Sawyer would have disqualified Game on Dude and placed him second, behind Setsuko. Twirling Candy, because he finished behind those two, would not be penalized.

Game on Dude’s trainer Bob Baffert reached stewards by phone while they debated. “They wouldn’t talk to me,” he said. Baffert was asked what he wanted to say to the stewards. “What did I want to say? I can’t remember.”

For better or worse, the 2011 Big ‘Cap is one few will ever forget.

Frank E. Kilroe recap

Fluke and Caracortado were separated by a head in the fastest turf mile of the meet (1:33.50). The difference was explained by winning jockey Rafael Bejarano.

“I stayed on the rail and waited,” he said. Bejarano kept Fluke ($7.40) fifth on the rail in the strung-out field. The outcome was decided by Bejarano’s decision at the quarter pole.

Rather than swing to the outside, Bejarano cut the corner with Fluke. That left only one option. He would have to rally inside horses in the stretch, scraping paint past tired rivals. That can be a tough spot.

On the far turn, jockey Joe Talamo had positioned Caracortado directly right behind Fluke. Into the stretch, Talamo swung Caracortado outside for a clear run.

That was the difference. When Caracortado swung outside, Fluke cut the corner and gained instant separation from his rival, at least two lengths.

Both horses finished. Fluke found a seam along the rail; Caracortado split horses outside. Caracortado had all the momentum, but Fluke would not let him by.

It was a good race by two good turf milers who are likely to meet again. Lost in the Kilroe shuffle was an outstanding comeback by Acclamation. He was hounded through an insane pace, stuck in to inside the eighth pole, and tired to fifth.

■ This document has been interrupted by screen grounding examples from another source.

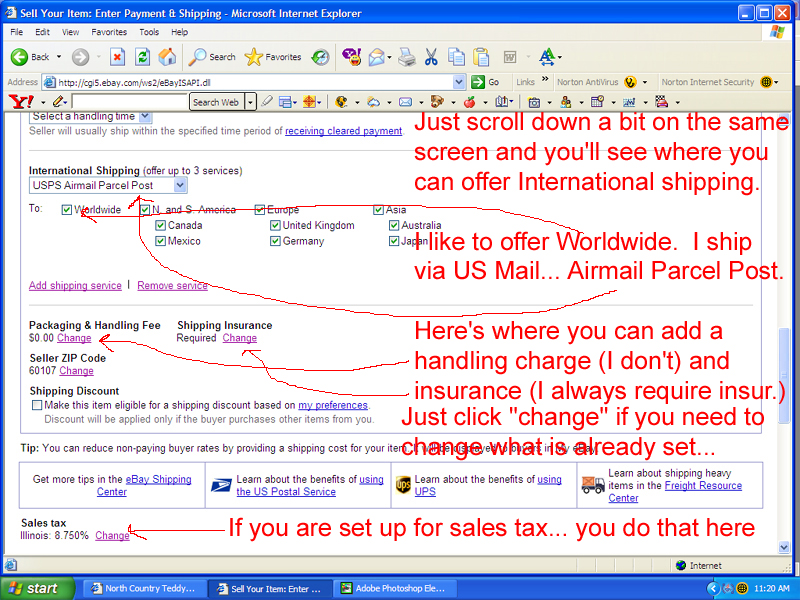Image resolution: width=800 pixels, height=600 pixels.
Task: Enable shipping discount eligibility checkbox
Action: tap(37, 405)
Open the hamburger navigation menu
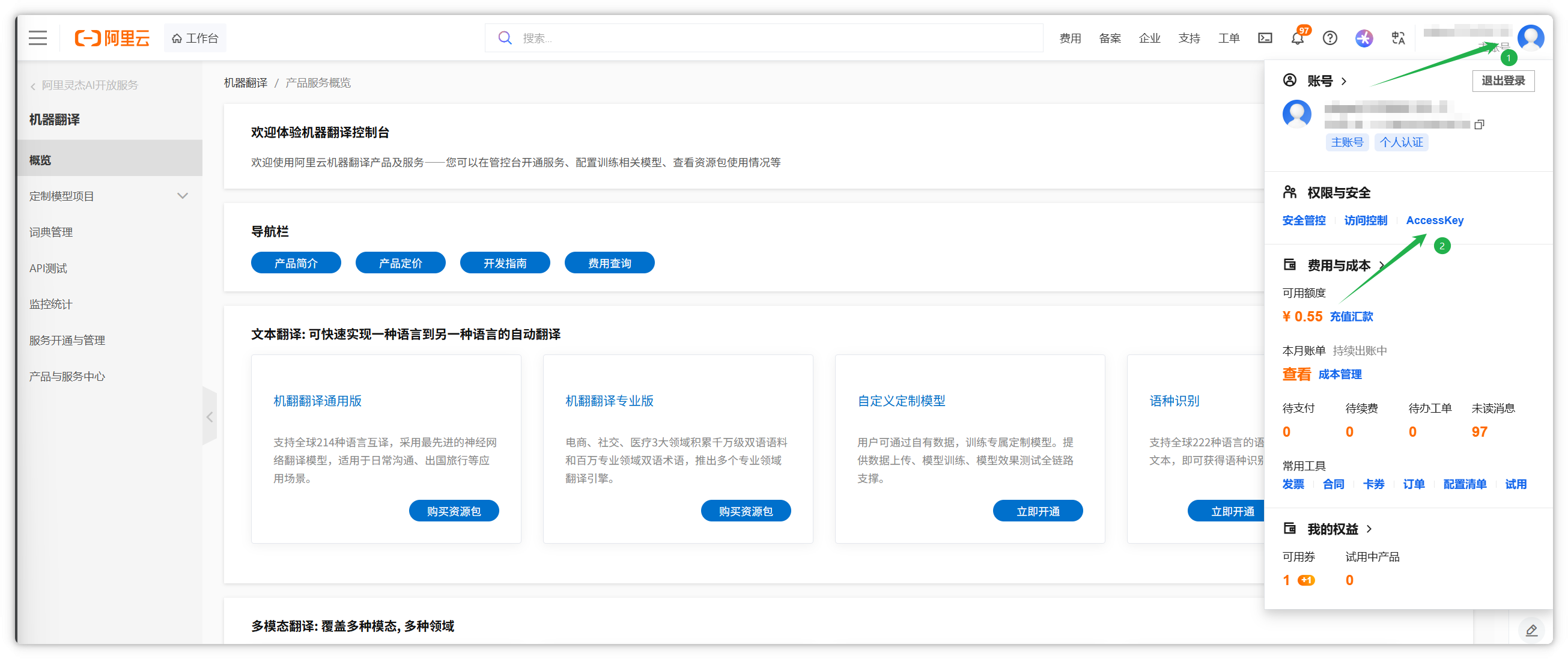This screenshot has height=659, width=1568. pyautogui.click(x=38, y=38)
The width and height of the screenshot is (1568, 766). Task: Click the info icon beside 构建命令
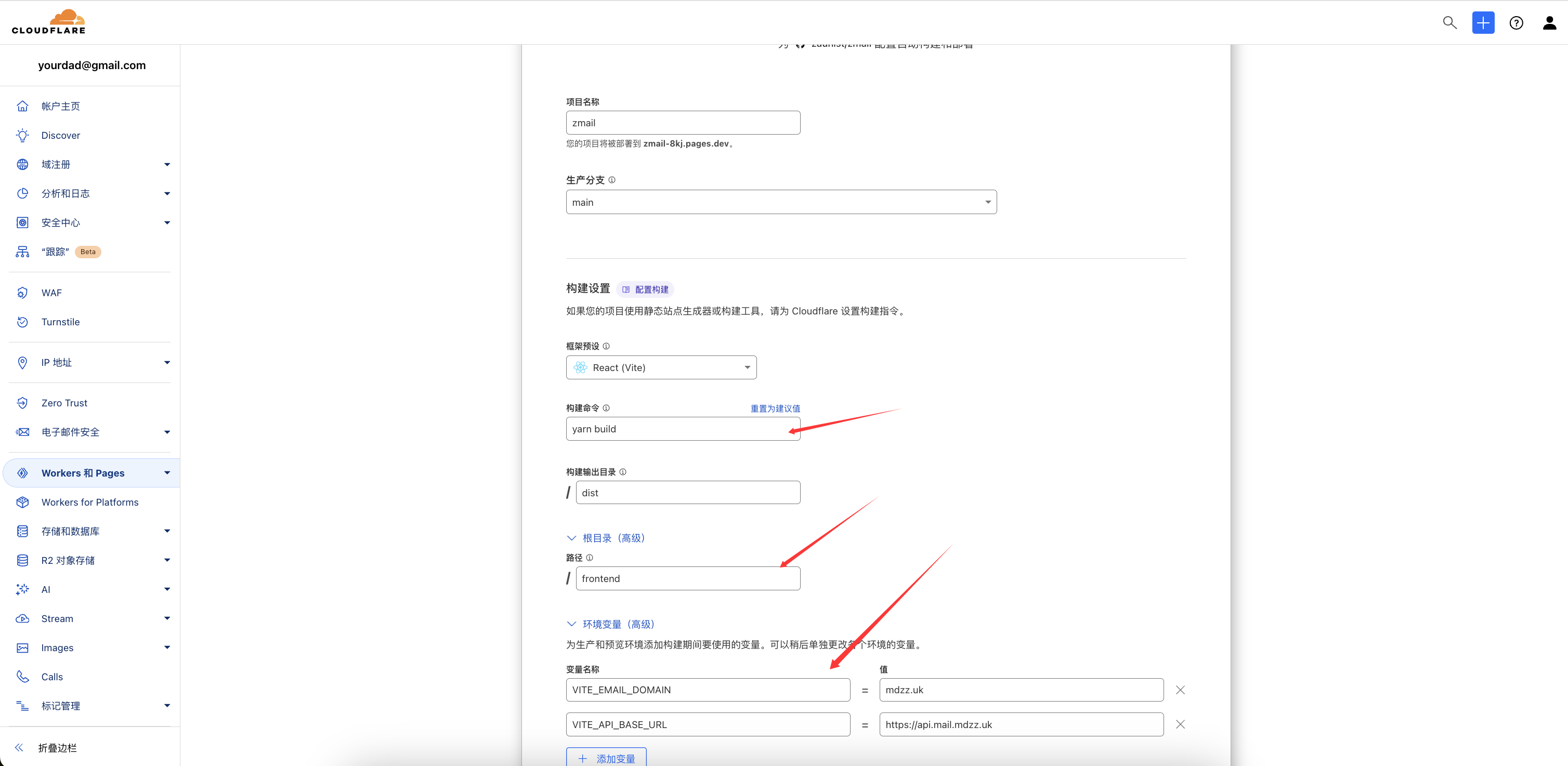[606, 407]
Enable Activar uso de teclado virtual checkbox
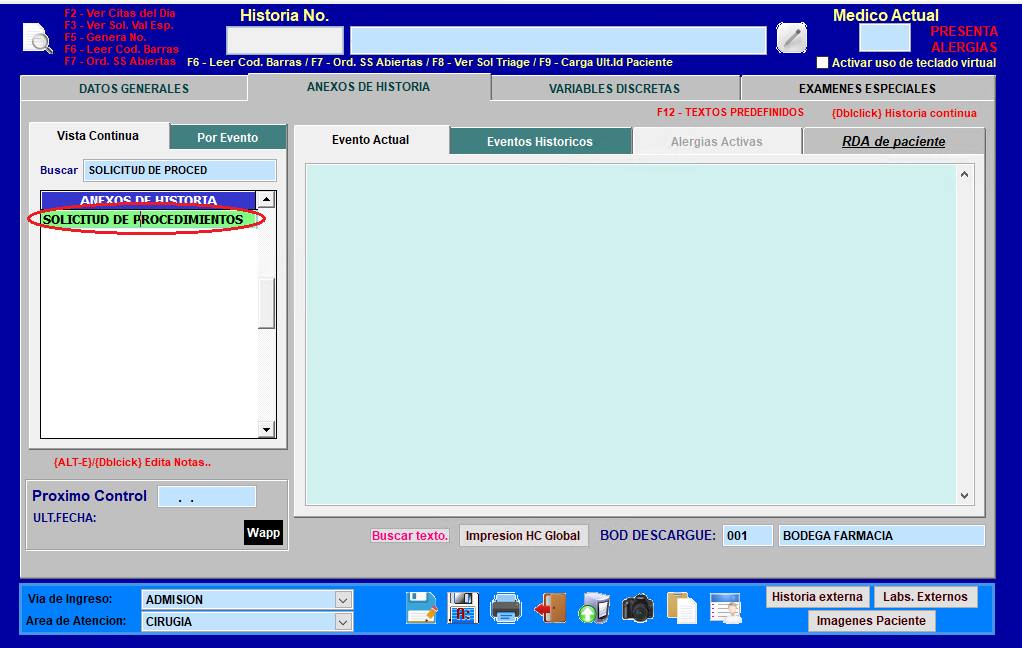 point(823,63)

Acclamation, a Grade 1 winner, is back. He will be a California force in the spring-summer turf stakes.

Santa Anita Oaks recap

It sure was refreshing to hear a winning trainer offer objective, critical analysis after a Grade 1.

Turbulent Descent ($4) was fully extended to win the mile and a sixteenth Santa Anita Oaks, after which a candid Mike Puype crossed off the Kentucky Oaks from her list of objectives.

“She’s going to need to cut back in distance,” Puype said. “We were maxed out at a mile and a sixteenth today.” He said Turbulent Descent (4-for-5) was likely to aim toward one-turn races in New York including the Acorn at Belmont and Test at Saratoga.

The frank assessment by Puype makes sense. Turbulent Descent won the Oaks in a moderate 1:41.05 with a perfect trip behind a slow pace.

The grinding finish by runner-up Zazu was okay. She should run on. It was five and one-half lengths back to third place A Z Warrior, racing for the first time in four months. A Z Warrior also may aim for a sprint campaign later this spring in New York.

The filly distance division was shallow this winter; California’s leading Kentucky Oaks hope was out most of the season. She is Dan Hendricks-trained Rigoletta, winner of the Oak Leaf last fall and fifth in a good recent comeback sprint. Rigoletta will stretch out for her next start, expected to be March 12 the Grade 3 Honeybee Stakes at Oaklawn Park.